From: "John Rudd" <[EMAIL PROTECTED]>
someone that Skip Brott didn't attribute wrote:
Why is it my responsibility as a holder of a valid email address to
accept
mail from anyone who wants to send me the mail? As the owner of the
email
address or, as the admin of the domain's mail server, I have no
obligation
to
accept your mail at all.
Obligations should be on the sender.
You are correct that you have no obligation to accept email from me (nor
anyone else for that matter), the issue of "obligations upon the sender"
depends on which obligations you're talking about, and which sender you're
talking about.
If I'm replying to a question you asked, then you are the _original_
sender, and no, it is not my obligation to jump through your C/R hoops in
order to get the answer to you. If you want the answer to your question,
it's YOUR obligation to make sure you can receive my answer.
If I didn't send the message at all, but this is backscatter, then it is
your obligation to prevent backscatter to innocent bystanders. It's not
my obligation to deal with your challenge messages, and it's entirely my
digression as to whether or not I'm going to report you to a blacklist for
producing backscatter. At that point, it becomes YOUR obligation to get
yourself off of a blacklist.
Further, I as the sender have no obligation to participate in your
anti-spam mechanism. It's YOUR mechanism. You feed it, you configure it,
your CPU cycles are spent on it. I have no obligation to participate in
the program you use for deciding "is this spam or not". I have no
obligation to devote my time and my CPU cycles to your anti-spam program.
It's rather rude for you to assume otherwise.
John, let's go to the snail mail analogy for email. In the light of
snail mail it is your responsibility to make a determination to read
or not to read any given piece of mail. It is your responsibility to
create a filter in your mailbox that tosses snail mail spam into a
trashbucket mounted thoughtfully just beneath your filtering mail box.
It still gets delivered. You delete it. You filter, mark, and sort it.
Or you simply read it.
The analogy breaks down a little when you can filter mail in the process
of delivery as the postal person places the mail into your mailbox. You
can let some of them through and mash the others back into the postal
person's hand, as it were. In the real world "this ain't gonna happen"

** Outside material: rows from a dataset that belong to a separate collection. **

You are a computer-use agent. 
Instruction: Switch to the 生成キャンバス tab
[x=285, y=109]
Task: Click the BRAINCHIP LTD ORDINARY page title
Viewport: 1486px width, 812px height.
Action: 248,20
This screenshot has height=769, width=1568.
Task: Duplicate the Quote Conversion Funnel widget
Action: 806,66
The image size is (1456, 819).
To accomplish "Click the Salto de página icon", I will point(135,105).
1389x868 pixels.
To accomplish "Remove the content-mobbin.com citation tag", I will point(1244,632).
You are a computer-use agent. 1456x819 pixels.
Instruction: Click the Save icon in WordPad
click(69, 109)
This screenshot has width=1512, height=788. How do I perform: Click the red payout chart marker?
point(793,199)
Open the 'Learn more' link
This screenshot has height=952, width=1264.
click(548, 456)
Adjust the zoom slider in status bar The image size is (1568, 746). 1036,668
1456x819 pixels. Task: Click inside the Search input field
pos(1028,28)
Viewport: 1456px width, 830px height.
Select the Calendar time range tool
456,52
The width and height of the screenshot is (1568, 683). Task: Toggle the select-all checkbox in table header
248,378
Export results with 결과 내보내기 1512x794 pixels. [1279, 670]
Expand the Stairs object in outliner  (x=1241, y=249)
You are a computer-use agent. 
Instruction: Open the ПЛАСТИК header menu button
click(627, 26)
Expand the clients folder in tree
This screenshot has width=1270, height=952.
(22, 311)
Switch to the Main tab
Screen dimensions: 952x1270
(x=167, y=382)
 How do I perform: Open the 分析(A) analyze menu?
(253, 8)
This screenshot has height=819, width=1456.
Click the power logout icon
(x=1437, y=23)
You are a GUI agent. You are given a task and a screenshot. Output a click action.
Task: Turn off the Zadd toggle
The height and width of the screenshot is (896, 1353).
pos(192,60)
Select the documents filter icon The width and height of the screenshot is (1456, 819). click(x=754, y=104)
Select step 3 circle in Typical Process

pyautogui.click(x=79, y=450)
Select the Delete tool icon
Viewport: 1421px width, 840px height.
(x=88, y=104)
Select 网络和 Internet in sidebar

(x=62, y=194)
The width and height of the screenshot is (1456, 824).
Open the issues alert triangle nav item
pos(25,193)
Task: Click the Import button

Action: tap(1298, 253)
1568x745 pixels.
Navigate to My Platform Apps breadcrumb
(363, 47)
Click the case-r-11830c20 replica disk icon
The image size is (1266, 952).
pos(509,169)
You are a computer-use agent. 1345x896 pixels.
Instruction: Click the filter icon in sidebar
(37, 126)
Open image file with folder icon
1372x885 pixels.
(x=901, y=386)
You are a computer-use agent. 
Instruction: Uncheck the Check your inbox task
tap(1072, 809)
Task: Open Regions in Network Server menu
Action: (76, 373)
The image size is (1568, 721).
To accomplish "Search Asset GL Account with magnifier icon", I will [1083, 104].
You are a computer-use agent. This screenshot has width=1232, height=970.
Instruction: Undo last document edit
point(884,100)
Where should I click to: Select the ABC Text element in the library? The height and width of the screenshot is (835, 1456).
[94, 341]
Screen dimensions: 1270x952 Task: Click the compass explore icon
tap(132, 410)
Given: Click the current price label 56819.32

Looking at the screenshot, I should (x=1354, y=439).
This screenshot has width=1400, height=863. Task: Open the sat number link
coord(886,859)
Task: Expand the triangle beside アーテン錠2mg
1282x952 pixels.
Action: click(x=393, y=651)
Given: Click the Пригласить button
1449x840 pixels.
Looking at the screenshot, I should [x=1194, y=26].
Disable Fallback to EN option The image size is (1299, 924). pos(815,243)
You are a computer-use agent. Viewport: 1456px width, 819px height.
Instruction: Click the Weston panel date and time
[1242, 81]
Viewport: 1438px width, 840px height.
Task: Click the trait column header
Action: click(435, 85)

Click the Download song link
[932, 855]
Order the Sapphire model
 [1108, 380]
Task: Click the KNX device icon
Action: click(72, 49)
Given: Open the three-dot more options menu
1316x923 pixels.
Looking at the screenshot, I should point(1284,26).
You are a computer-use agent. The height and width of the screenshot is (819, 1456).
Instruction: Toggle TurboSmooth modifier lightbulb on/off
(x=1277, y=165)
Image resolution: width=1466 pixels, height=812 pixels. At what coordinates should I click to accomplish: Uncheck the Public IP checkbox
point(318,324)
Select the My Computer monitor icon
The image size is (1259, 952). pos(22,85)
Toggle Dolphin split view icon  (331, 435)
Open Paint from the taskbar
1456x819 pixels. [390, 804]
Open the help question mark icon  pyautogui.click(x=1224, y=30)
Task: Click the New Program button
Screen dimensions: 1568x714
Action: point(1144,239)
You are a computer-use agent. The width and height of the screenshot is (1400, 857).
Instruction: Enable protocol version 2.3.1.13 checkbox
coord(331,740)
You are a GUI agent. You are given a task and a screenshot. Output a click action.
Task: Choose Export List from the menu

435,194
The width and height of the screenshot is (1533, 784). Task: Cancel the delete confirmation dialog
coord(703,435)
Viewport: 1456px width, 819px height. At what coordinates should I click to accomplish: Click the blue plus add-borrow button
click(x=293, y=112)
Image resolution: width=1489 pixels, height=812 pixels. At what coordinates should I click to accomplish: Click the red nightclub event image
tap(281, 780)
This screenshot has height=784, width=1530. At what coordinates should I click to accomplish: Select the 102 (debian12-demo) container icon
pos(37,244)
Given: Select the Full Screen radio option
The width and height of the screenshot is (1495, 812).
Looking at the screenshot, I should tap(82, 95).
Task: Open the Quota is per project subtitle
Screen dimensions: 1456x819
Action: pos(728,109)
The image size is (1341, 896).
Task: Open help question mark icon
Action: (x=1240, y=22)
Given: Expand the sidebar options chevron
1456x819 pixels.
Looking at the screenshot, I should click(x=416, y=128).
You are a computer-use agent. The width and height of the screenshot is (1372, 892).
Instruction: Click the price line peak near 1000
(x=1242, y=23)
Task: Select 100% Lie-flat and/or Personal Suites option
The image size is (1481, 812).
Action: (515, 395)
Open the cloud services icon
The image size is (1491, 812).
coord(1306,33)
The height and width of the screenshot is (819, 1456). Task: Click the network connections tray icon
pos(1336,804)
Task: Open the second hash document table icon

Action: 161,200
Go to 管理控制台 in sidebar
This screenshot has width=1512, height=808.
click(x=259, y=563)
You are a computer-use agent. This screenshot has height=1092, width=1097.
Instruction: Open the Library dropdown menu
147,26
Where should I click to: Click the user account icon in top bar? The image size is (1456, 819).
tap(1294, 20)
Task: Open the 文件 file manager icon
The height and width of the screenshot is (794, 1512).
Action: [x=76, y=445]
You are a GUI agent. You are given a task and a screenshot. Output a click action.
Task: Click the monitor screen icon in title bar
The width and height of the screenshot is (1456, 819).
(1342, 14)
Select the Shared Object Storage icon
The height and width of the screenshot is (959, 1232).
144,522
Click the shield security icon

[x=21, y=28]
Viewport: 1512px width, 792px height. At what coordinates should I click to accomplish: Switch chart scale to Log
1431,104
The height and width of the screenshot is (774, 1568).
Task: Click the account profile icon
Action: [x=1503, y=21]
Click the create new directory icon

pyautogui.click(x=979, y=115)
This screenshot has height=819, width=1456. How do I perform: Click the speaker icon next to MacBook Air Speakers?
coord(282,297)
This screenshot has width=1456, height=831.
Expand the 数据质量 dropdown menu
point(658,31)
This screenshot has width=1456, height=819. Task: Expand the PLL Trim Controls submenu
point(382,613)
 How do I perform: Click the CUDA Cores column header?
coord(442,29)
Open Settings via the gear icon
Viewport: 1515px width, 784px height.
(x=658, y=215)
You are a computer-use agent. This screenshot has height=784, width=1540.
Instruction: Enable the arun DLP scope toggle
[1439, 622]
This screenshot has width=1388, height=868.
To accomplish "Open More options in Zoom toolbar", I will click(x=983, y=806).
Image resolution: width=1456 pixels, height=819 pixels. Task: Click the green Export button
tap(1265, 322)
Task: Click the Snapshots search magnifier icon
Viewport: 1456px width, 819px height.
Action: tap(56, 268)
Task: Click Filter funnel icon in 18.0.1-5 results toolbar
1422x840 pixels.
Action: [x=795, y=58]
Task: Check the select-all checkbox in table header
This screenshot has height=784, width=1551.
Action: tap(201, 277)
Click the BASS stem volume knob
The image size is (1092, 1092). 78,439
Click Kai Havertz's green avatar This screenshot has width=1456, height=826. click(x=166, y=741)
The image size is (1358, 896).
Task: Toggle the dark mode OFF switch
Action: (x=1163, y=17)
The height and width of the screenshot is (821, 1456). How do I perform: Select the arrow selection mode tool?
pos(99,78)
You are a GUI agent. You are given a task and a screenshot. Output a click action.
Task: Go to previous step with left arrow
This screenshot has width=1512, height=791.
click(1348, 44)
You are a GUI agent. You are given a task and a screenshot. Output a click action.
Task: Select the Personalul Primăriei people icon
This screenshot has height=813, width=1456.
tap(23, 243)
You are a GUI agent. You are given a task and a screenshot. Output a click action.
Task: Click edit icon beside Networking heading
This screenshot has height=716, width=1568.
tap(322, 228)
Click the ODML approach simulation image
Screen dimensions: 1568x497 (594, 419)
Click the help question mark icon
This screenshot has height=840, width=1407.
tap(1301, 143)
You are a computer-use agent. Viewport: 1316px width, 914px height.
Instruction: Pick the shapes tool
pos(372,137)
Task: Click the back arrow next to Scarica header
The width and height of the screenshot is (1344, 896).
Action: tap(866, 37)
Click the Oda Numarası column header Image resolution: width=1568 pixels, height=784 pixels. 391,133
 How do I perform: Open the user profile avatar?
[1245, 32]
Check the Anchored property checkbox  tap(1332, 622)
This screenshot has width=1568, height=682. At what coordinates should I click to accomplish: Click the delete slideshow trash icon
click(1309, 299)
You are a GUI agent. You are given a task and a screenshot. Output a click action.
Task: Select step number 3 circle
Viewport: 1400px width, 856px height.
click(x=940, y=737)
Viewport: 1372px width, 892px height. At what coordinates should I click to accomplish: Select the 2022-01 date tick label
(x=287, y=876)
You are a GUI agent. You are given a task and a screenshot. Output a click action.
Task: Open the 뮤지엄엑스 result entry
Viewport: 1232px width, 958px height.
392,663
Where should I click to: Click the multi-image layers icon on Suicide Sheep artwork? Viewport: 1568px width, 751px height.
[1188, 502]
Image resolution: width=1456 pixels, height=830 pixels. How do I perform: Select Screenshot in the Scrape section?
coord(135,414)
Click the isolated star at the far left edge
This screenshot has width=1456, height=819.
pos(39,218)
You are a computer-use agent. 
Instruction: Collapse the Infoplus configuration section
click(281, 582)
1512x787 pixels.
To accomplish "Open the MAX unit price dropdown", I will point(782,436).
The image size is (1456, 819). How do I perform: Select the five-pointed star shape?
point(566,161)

for snail mail. It can happen for real mail. Temporarily rejecting mail
and sending a "who are you" message back just does not fly with the post
office, with any efficiency. (They'd welcome the wasted postage if you
want to do it - up to the point the challenges swamped them or the first
challenge loop happened.)
Any way you look at it challenge/response is just plain evil and insulting.
There is no conceivable help for it.